Each 4.16 kV switchgear bus is equipped with a loss-of-voltage relay (LVR) for load shedding, EDG starting, and undervoltage annunciation in the control room. The current configuration of the plant includes four, 4.16 kV safety-related bus induction disc LVRs, and four solid-state DVRs with built-in time delays. The LVRs have a dropout voltage that varies with time, so that they will commence time out if the voltage falls below 78 percent for a long time or below 70 percent for a short time (11.4 seconds or less). The DVRs commence a maximum 35 second time-out when the bus voltage drops to less than 90 percent (nominal) of design.

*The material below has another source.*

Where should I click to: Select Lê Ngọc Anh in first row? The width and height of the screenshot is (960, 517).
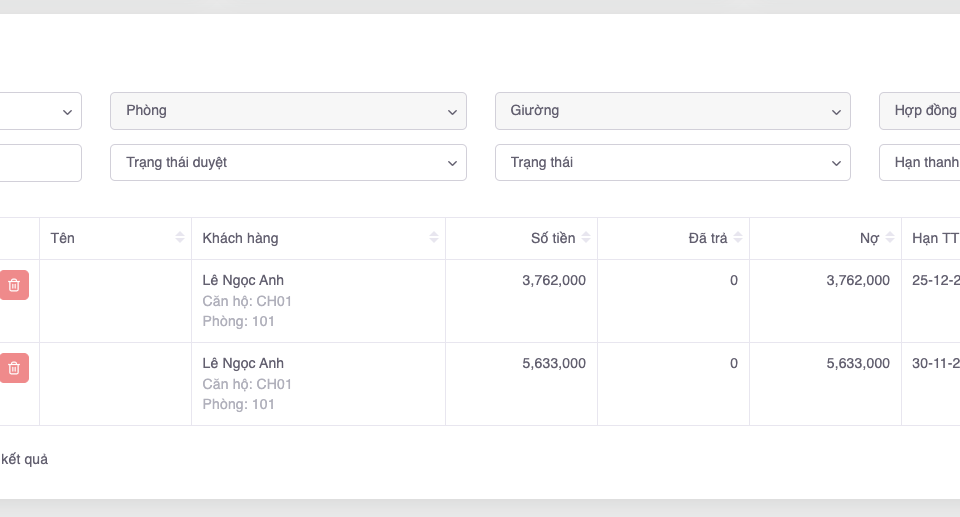point(243,280)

Recovery of the bus voltage prior to relay timing out will reset the LVRs and DVRs.

The offsite power source is the preferred power source for supporting safe shutdown of the three units. An engineered safety features actuation signal (ESFAS) actuates a solid state sequencer to load the required Class 1 E loads on the respective buses. However, in the event that preferred power is degraded or lost, the DVR or L VR functions to shed Class 1 E loads and to connect the standby power source to the Class 1 E bus. The load sequencer then functions to start the required Class 1 E loads in programmed time increments.

The TSs include limiting conditions for operation (LCOs), SRs, and allowable values for the DVR voltage and time settings. The NRC staff reviewed the proposed TS changes in the LAR against the regulatory requirements and guidance to determine if reasonable assurance exists that systems and components affected by the proposed TS changes will perform their safety functions as required.

2.1 Regulatory Requirements Title 1 O of the Code of Federal Regulations (10 CFR) Part 50, "Domestic Licensing of Production and Utilization Facilities, establishes the fundamental regulatory requirements.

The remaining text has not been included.